La Corée du Nord abrite-t-elle un stock de terres rares non exploité ? Plusieurs estimations semblent indiquer que les réserves au nord du 38e parallèle sont conséquentes. Des acteurs chinois ou sud-coréens sont dans les starting-blocks, même si la manne minière reste hypothétique dans un pays où la sécurité juridique reste un frein aux investisseurs étrangers.

C’est l’un des mystères de l’économie la plus méconnue de la planète — celle de la Corée du Nord — dont les observateurs guettent les perspectives de son hypothétique ouverture. Son ouverture de l’économie et au marché mondial conditionnée en grande partie au résultat du deuxième sommet Trump-Kim prochain à Hanoi, Vietnam, les 27 et 28 février 2019. La Corée du Nord est-elle assise sur un tas d’or, ou plutôt un tas de terres rares dont la valorisation en ferait l’un des pays les plus dotés de la planète sur ce type de ressources ?

Selon les données de la Kores, une société publique sud-coréenne sous tutelle du ministère du Commerce, de l’Industrie et de l’Énergie, la Corée du Nord serait bien dotée en une quarantaine de terres rares dont certaines sont indispensables à la fabrication d’objets manufacturés haut-technologique. Environ 200 sites seraient exploitables dans le pays. La valeur totale de ces trésors endormis avoisinerait les 3.000 trillions de wons, soit environ 2.300 milliards d’euros.

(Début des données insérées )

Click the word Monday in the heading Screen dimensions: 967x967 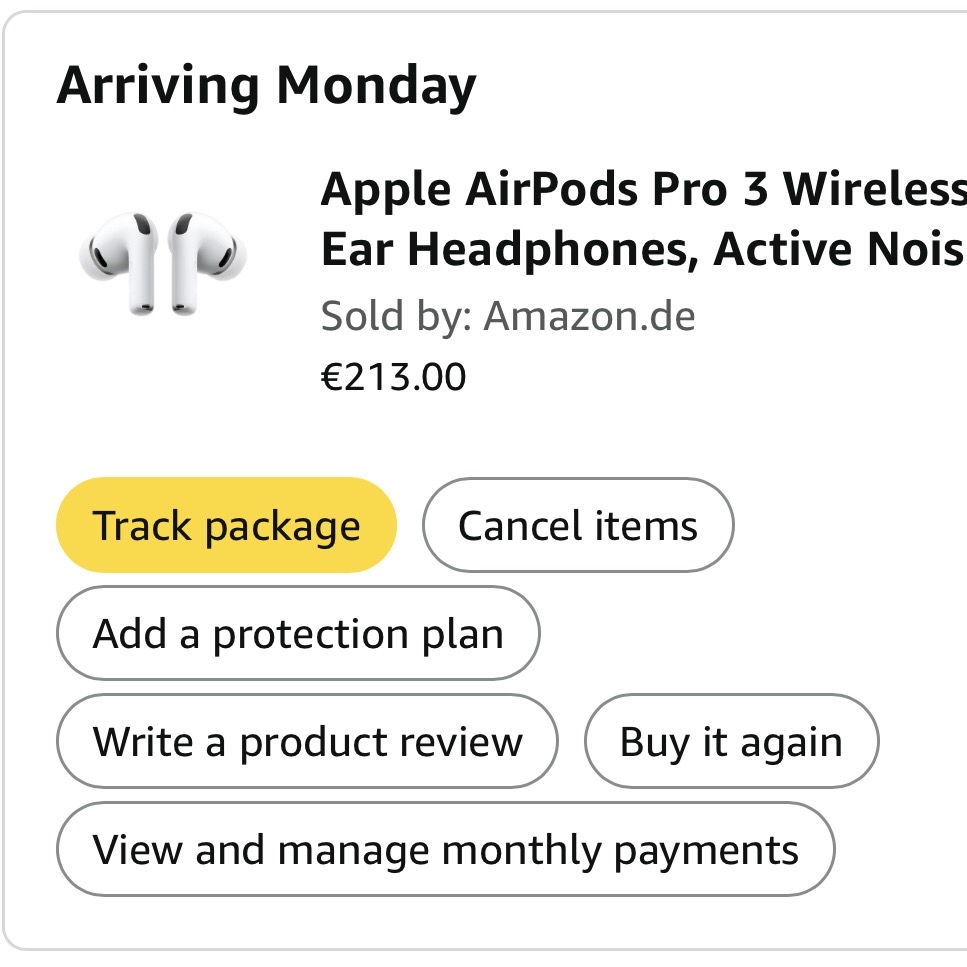coord(376,86)
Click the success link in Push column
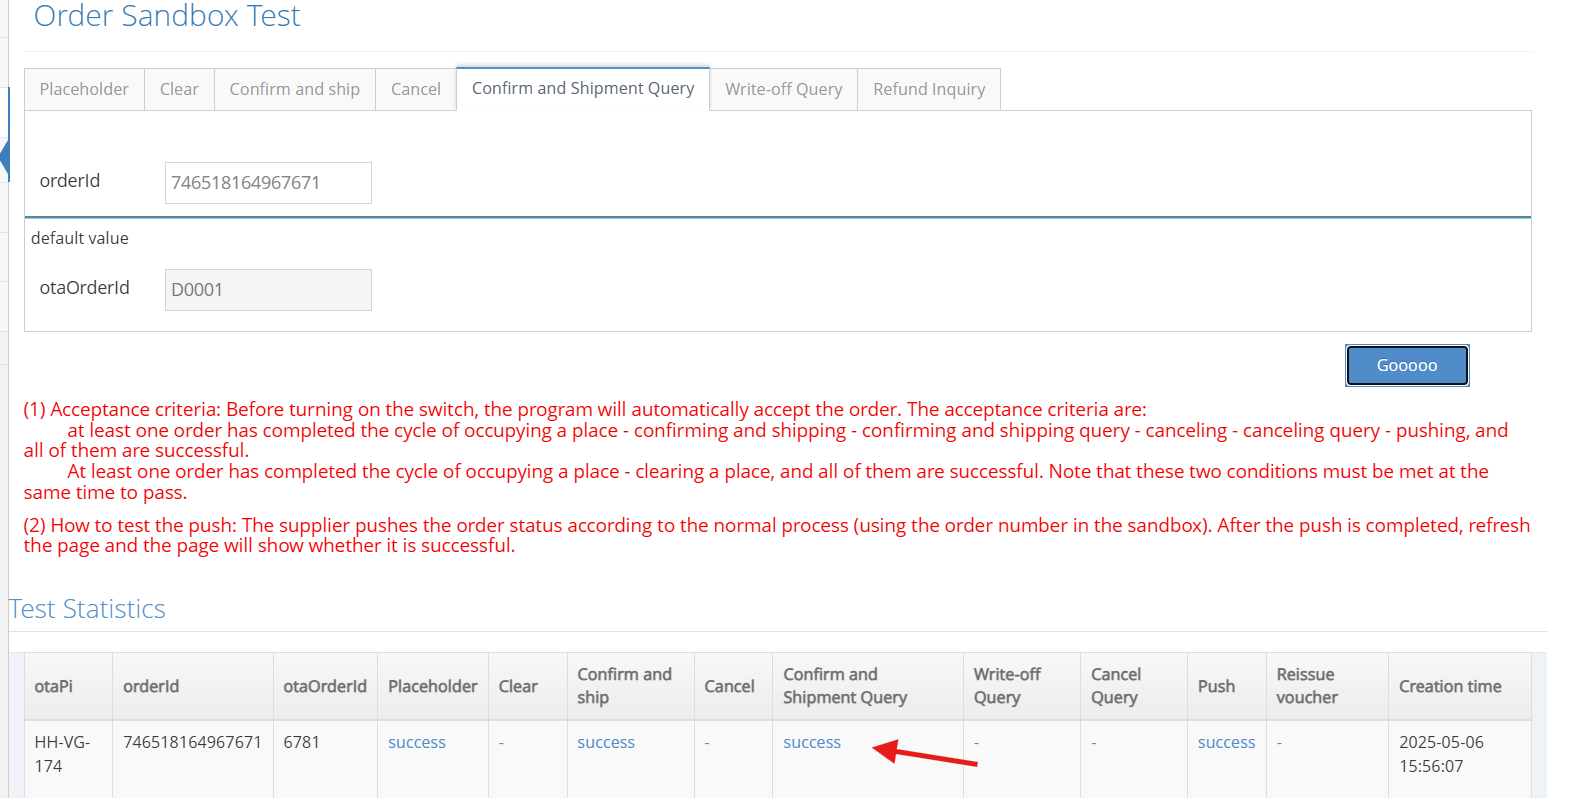Image resolution: width=1581 pixels, height=798 pixels. click(1225, 742)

La Corée du Nord n’a pas attendu que les observateurs du Sud ne réalisent les richesses de sa terre pour commencer à l’exploiter. L’industrie minière représente déjà 12% du PIB national et 50% de ses exportations. Mais la manne des terres rares, elles, ne fait pas encore l’objet d’une exploitation intensive.

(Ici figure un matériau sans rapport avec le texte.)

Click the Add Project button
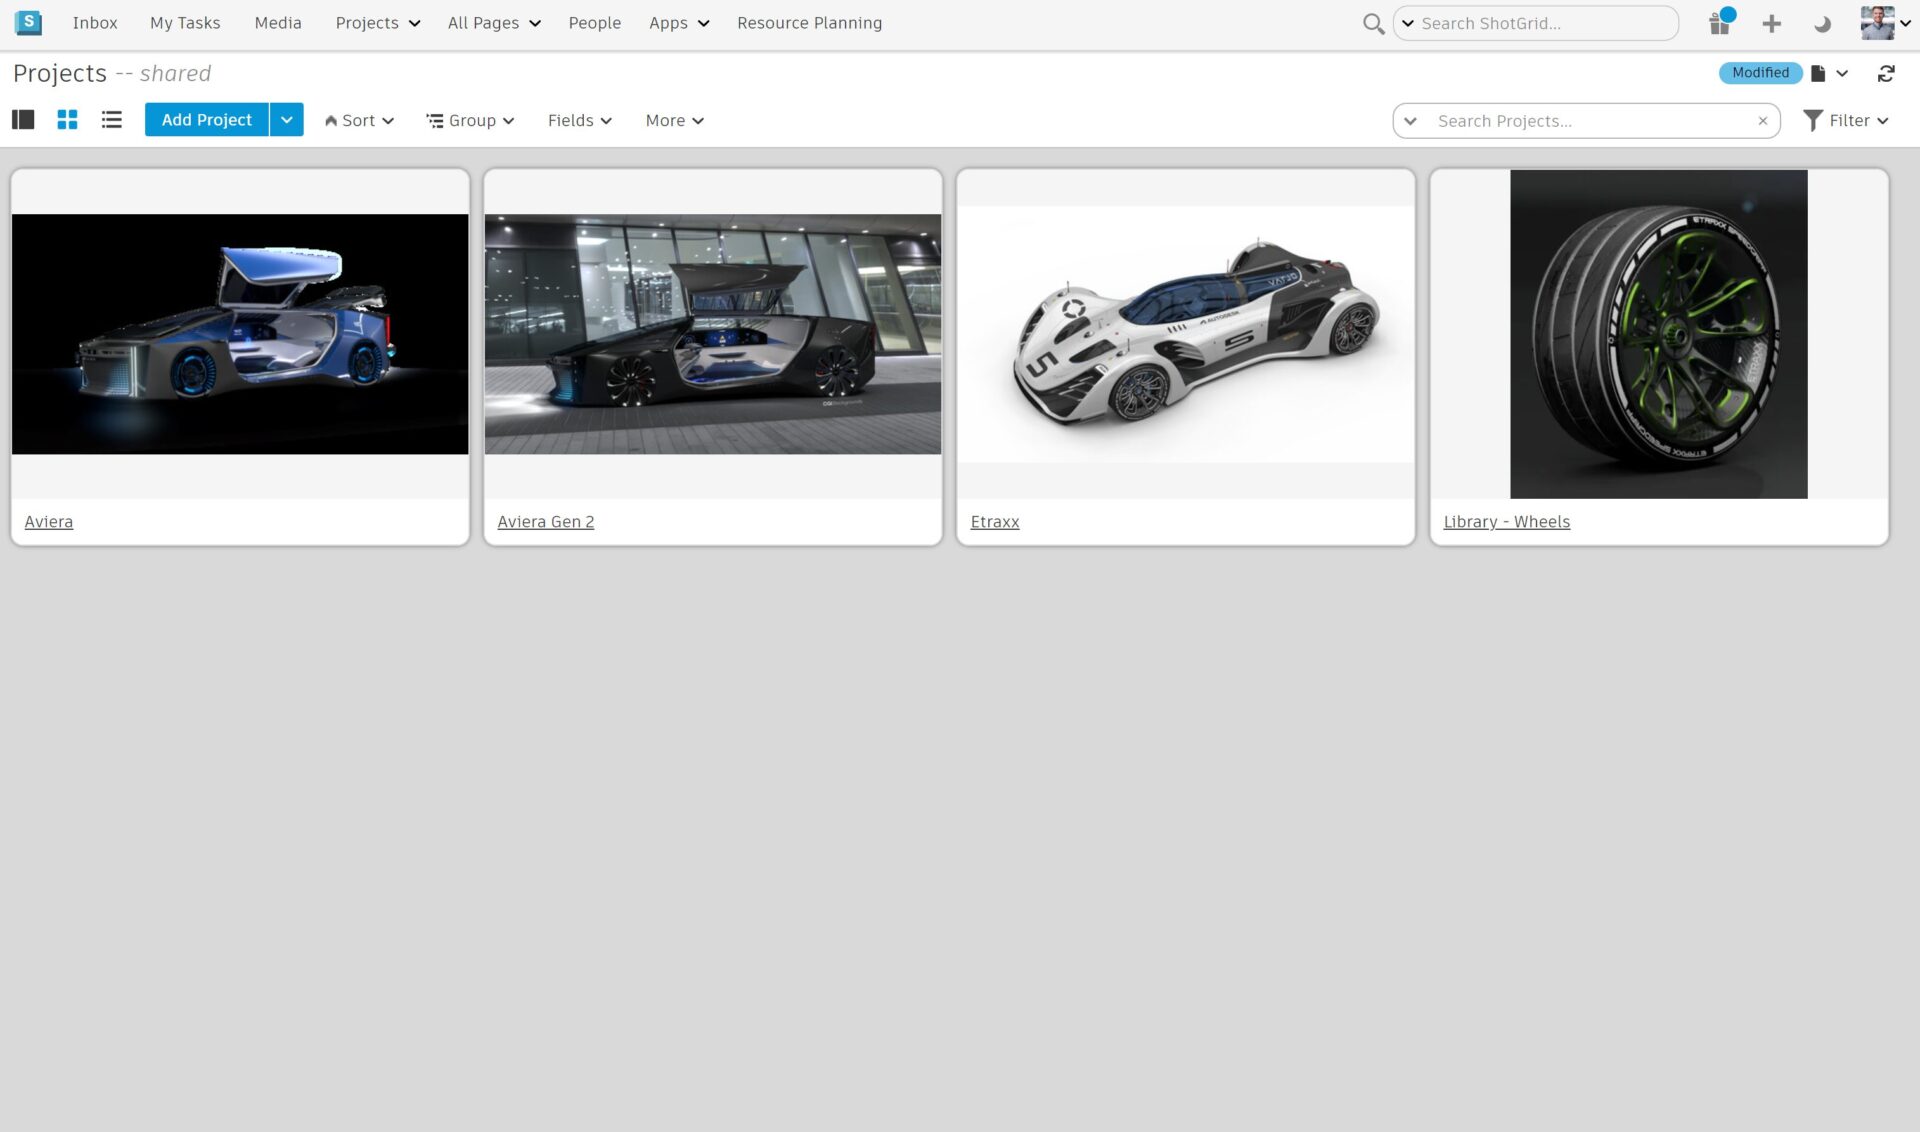This screenshot has height=1132, width=1920. pyautogui.click(x=206, y=120)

Toujours selon la Kores, les réserves de terres rares utilisées dans la fabrication d’écrans de télévision, dans les composants résistants à la chaleur ou les réacteurs nucléaires représenteraient 48 millions de tonnes. Un chiffre à rajouter aux 5 milliards de tonnes de fer, aux 6 milliards de tonnes de magnésium ou même aux 54.000 tonnes de molybdène, indispensable pour le marché des semi-conducteurs dans lequel la Corée du Sud est le plus gros investisseur mondial. Selon les déclarations officielles, sur les seules terres rares, la Corée du Nord estime son propre potentiel à 20 millions de tonnes. Mais les estimations encore plus optimistes considèrent de leur côté que le pays serait le deuxième pays le mieux pourvu, la Chine.

Convoitises

Mais à qui peut profiter la manne des terres rares nord-nord-coréennes ? Le pays n’a effectivement pas une industrie suffisamment productive, a fortiori sur des produits finis technologiques, pour répondre aux besoins de son propre marché. Les terres rares nord-coréennes excitent donc les convoitises.

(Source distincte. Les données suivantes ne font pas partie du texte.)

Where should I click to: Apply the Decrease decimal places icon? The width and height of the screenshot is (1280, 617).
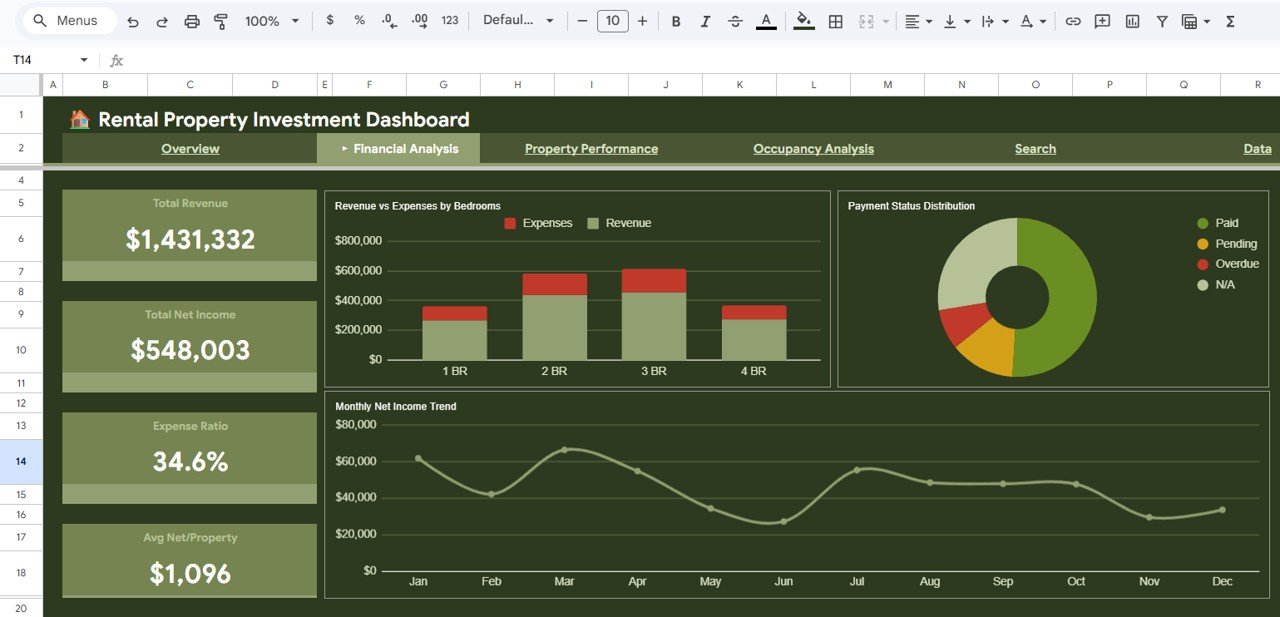click(x=389, y=20)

Premier pays intéressé : la Corée du Sud. Comme une étrange ironie de l’histoire, si la frontière installée au 38e parallèle a coupé en deux pour des raisons politiques une péninsule jusque-là homogène, c’est bien du côté nord que se trouve les ressources faisant face à un sud bien dépourvu… et pourtant très demandeur. La Corée du Sud n’a ainsi un taux d’autosuffisance en termes de métaux et de terres rares que de… 1%. Conséquence logique : Séoul a toujours cherché à placer ses pions sur le marché de son voisin du nord. Une main tendue qui n’a pas résisté aux tensions entre les deux pays.

En 2003, des investisseurs sud-coréens décident d’injecter des fonds au nord, mais sept ans plus tard, ils doivent se retirer à la hâte. En mars 2010, le Cheonan, une corvette de 1.200 tonnes est coulée par la torpille d’un sous-marin nord-coréen entraînant la mort de 46 marins. Les investisseurs sud-coréens décident donc d’abandonner les neuf mines de graphite et leurs 5,9 millions d’euros investis pour extraire 1.000 tonnes du minerai.

Le rapprochement entre les deux pays initiés au nord Kim Jong-un et au sud par Moon Jae-in va-t-il permettre de voir les capitaux sud-coréens revenir ? Difficile de le confirmer en l’État, d’autant que les investisseurs du sud semblent hésiter face aux difficultés à estimer sérieusement les réserves de terres rares disponibles. Les investisseurs doivent encore largement se reposer sur les annonces officielles de Pyongyang toujours sujettes à caution.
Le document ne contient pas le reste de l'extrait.